The need to refine user experiences through analytics-driven personalisation and intuitive interactions rather than reinvent them altogether is evident in services like the virtual personal shopper, Mona, who filters through advertising noise to provide relevant products and a simplified shopping experience, or Rise, a diet coaching platform that encourages user accountability for their health through regular snippets of daily contact with their individual dieticians.
CX concierge services look set to be the next Uber trend - refining the e-commerce experience by removing the search-engine leg work completely. Take the 24/7 service, Magic, an ordering service for anything (legal) by simply texting item and price-point details, while Pana takes a similar approach in removing the hassle of researching, planning and booking user flight and accommodation needs for travel.

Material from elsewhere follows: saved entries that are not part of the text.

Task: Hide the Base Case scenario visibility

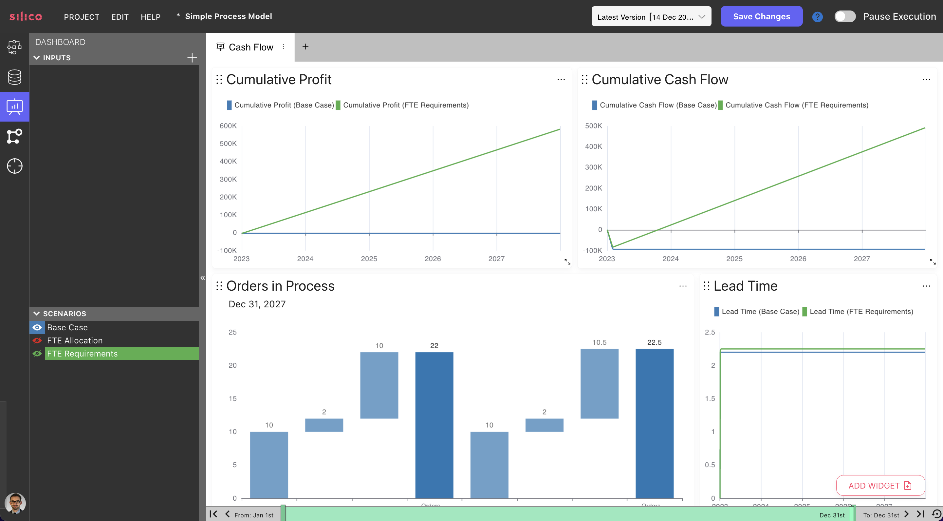Action: coord(37,327)
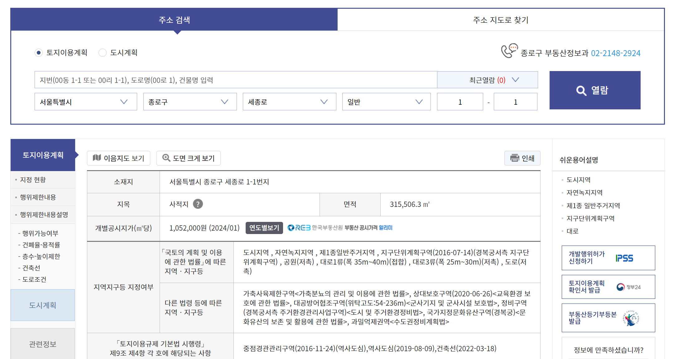Viewport: 683px width, 359px height.
Task: Click the IPSS logo in 개발행위허가 신청하기
Action: coord(624,258)
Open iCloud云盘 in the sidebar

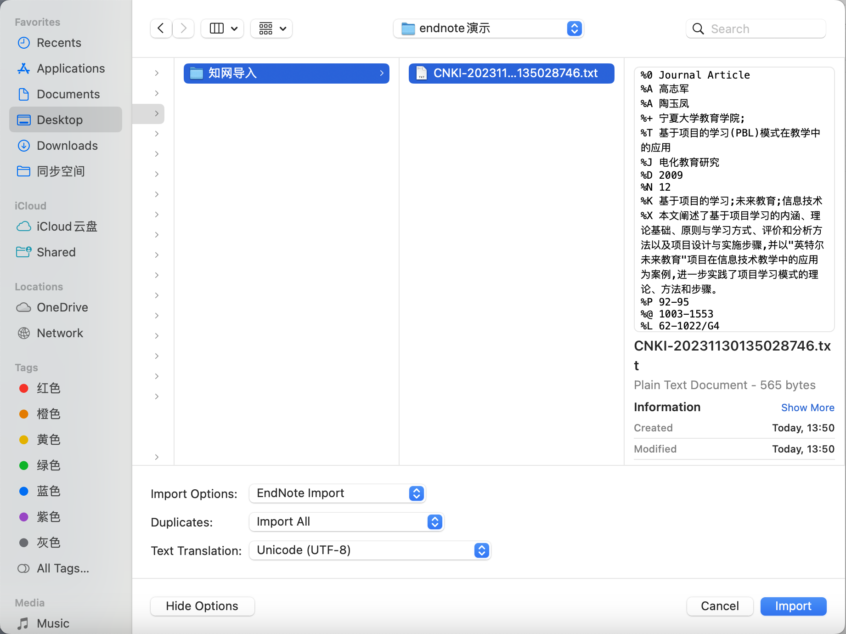click(67, 226)
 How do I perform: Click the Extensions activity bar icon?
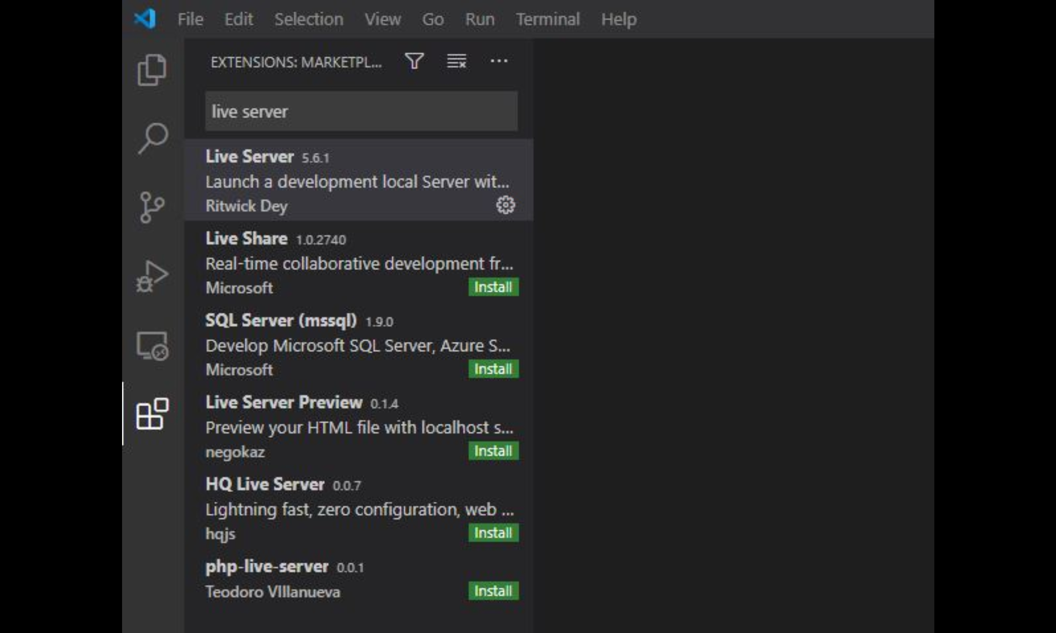[x=152, y=414]
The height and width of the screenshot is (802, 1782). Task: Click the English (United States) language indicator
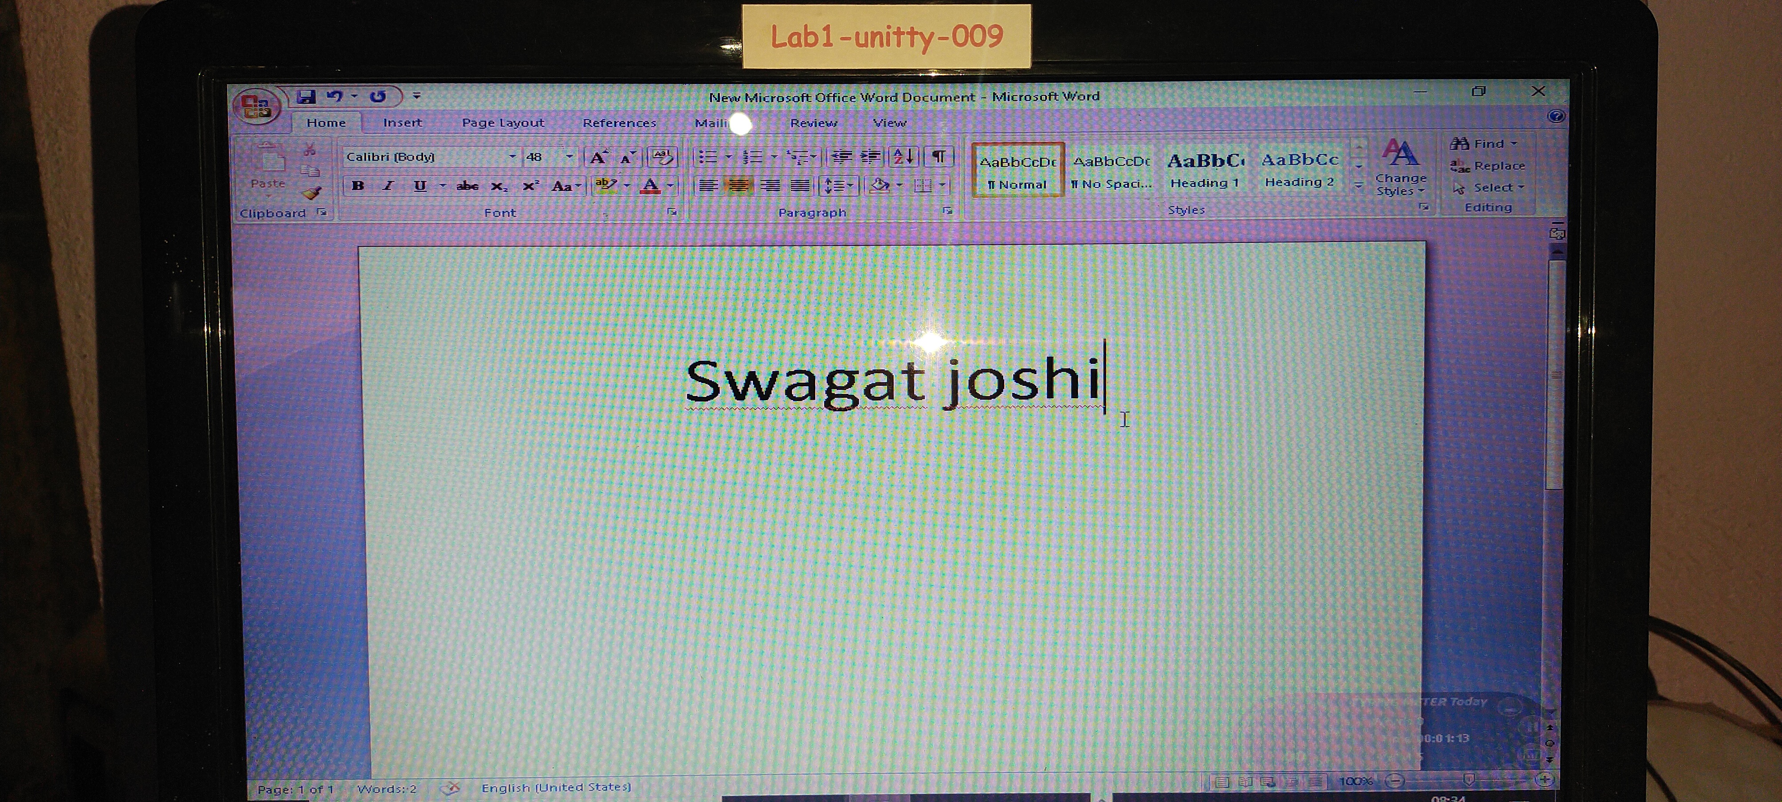click(556, 787)
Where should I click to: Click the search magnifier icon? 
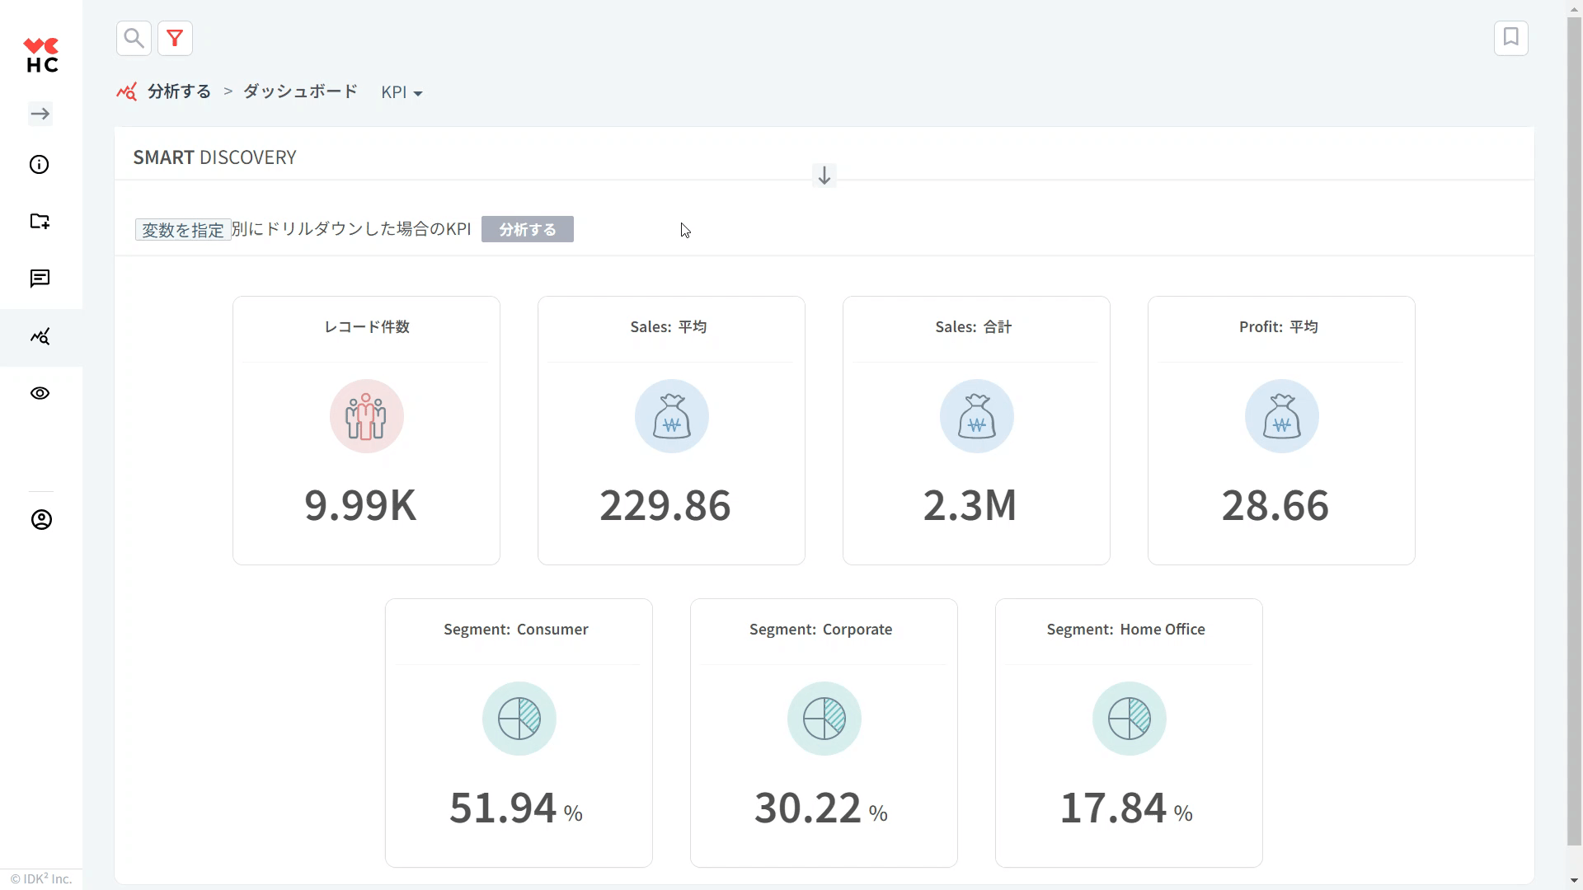[134, 38]
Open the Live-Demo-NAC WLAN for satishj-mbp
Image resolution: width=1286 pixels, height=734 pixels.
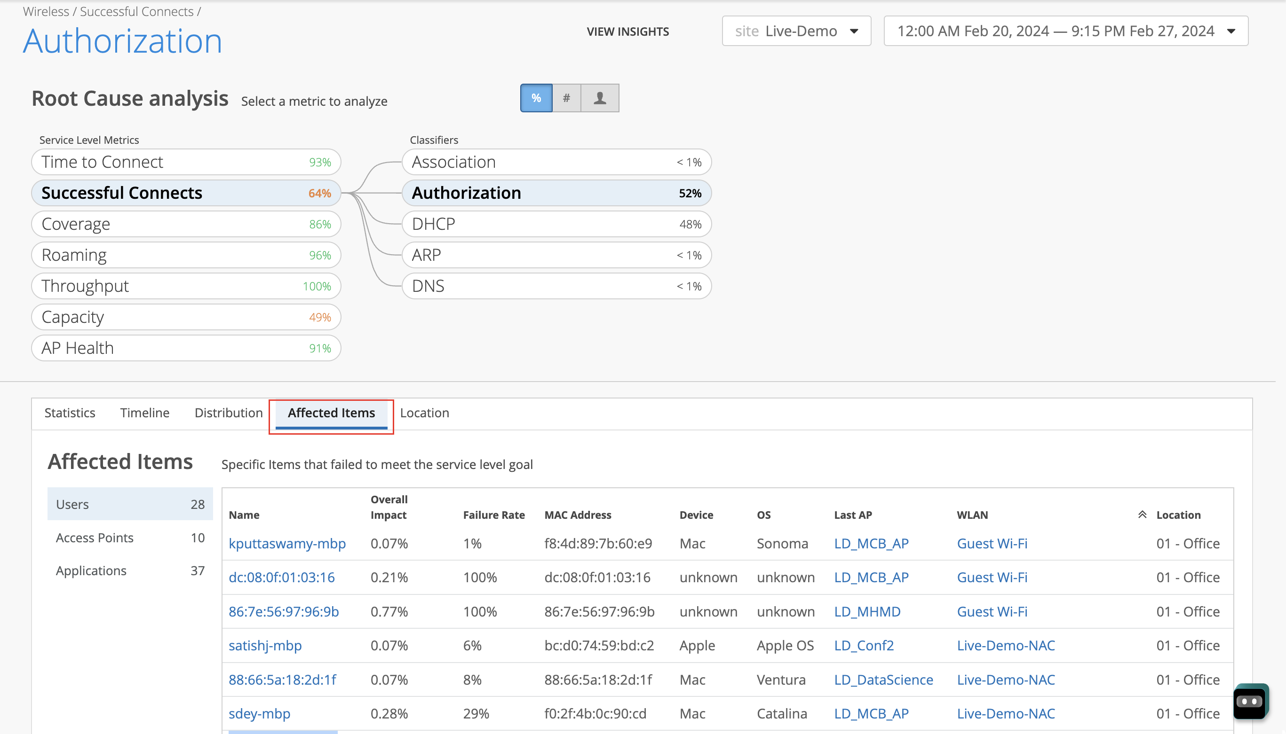[1005, 645]
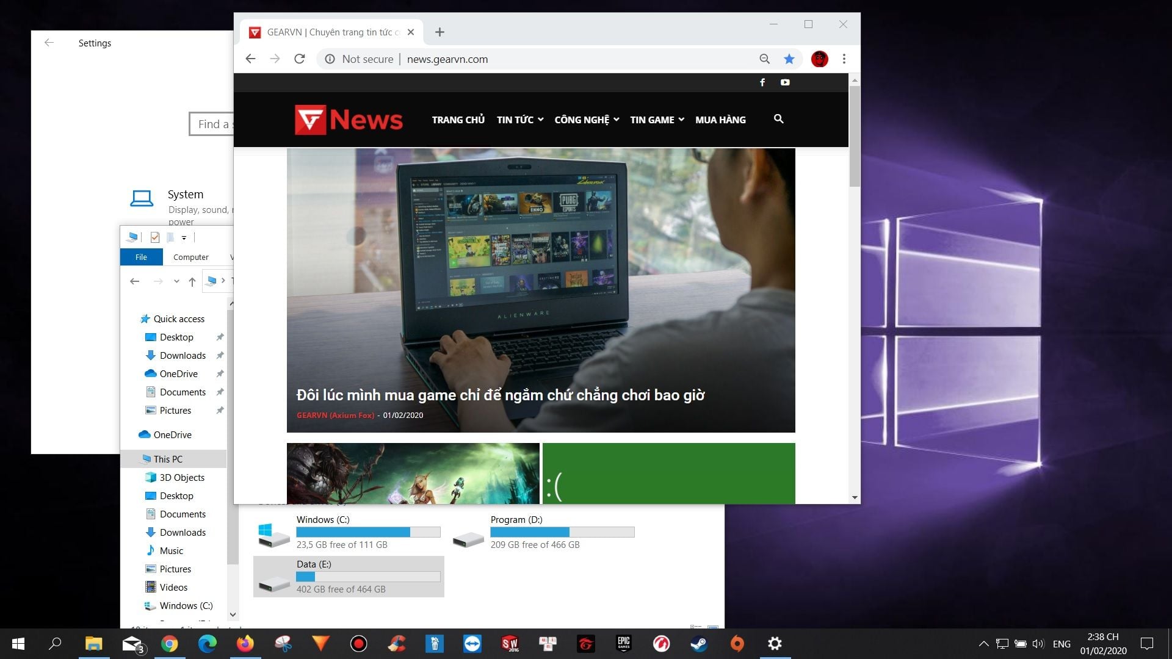This screenshot has width=1172, height=659.
Task: Open the CÔNG NGHỆ dropdown
Action: pos(586,120)
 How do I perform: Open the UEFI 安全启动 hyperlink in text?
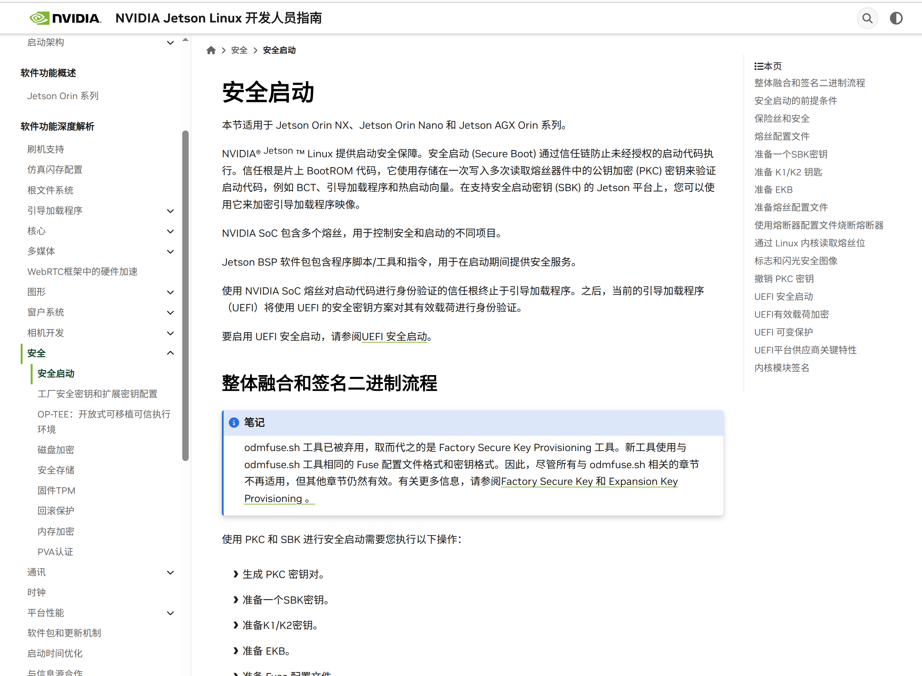click(x=394, y=336)
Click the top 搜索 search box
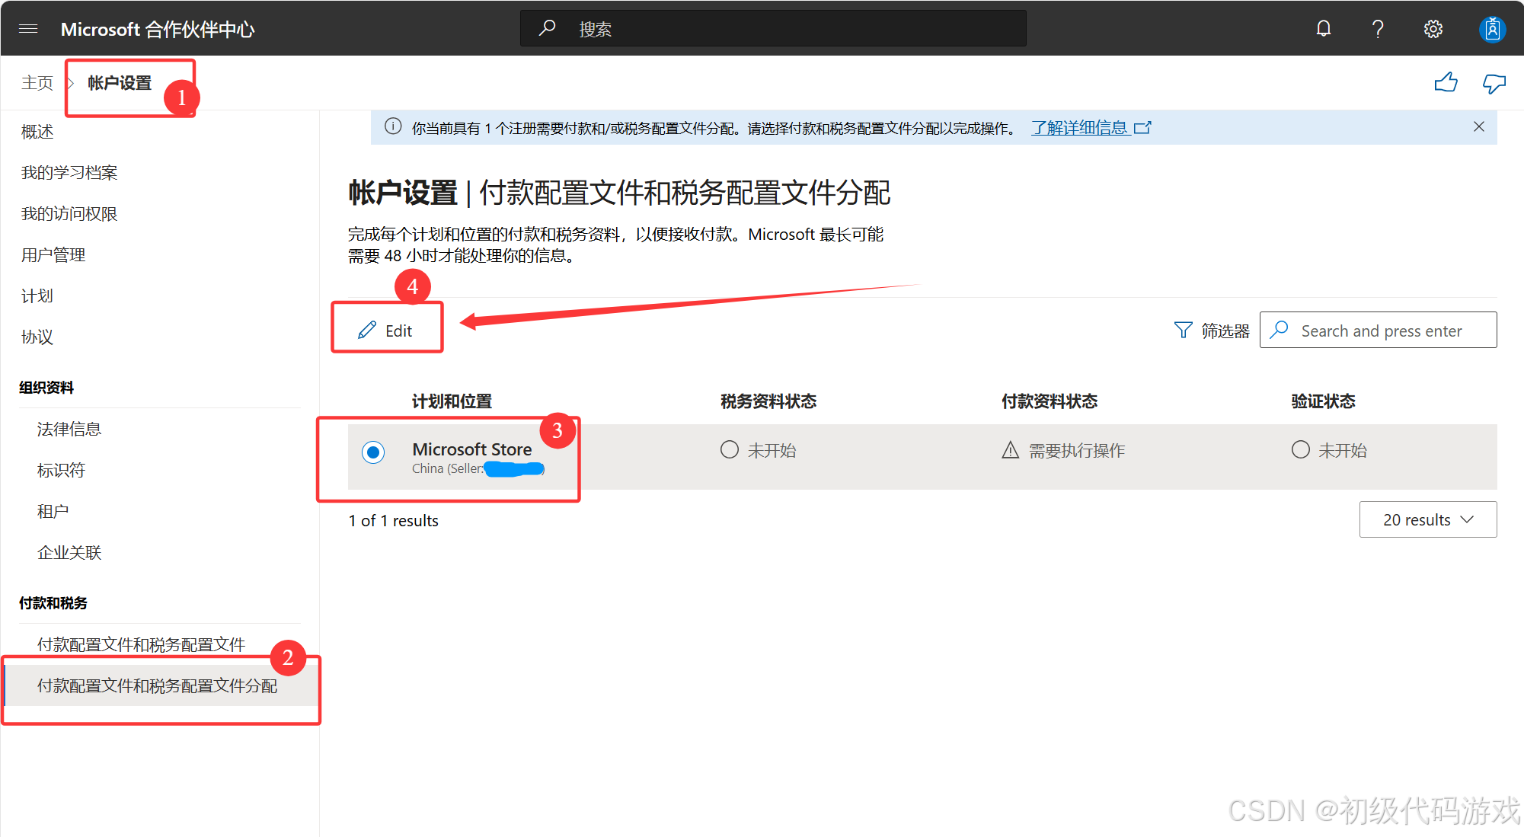 point(773,29)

There is a core theme of balance behind the design of these platforms, which reframes the notion of being busy, healthy, productive, and happy in today’s world as a right rather than a possibility. This shines through in services like Alfred, a low-cost subscription household service aimed at removing life’s nagging chores to provide users with more time in their day for the things they love. Time that perhaps could be spent using Highbrow, an education provider that condenses topics of interest into daily bite-size emails to facilitate the ongoing development of personalised knowledge for users. Top this off with Hemingwrite, a selectively modernised typewriter that equips users with useful innovations like cloud-compatibility while at the same time removing access to the distractions of email and social feeds to provide a more productive work environment, and you may notice a pattern emerging. The latest and greatest products and services are looking to reduce how much effort it takes to spin the wheel, rather then reinvent it altogether to improve the overall experience for their customers.
And that’s what CX is - a revitalised idea rather than a revolutionary one. The heir to the throne of differentiation strategy rather than the usurper. Whether you want to buy into the new terminology or not, keeping your customers happy is essential for attracting new customers, for maintaining high conversion and retention rates, and developing a high level of brand equity. It may sound like one of the most common sense business practices, but the fact is that the way marketers and companies have been approaching it hasn't evolved with the times.
The King is dead, long live the King.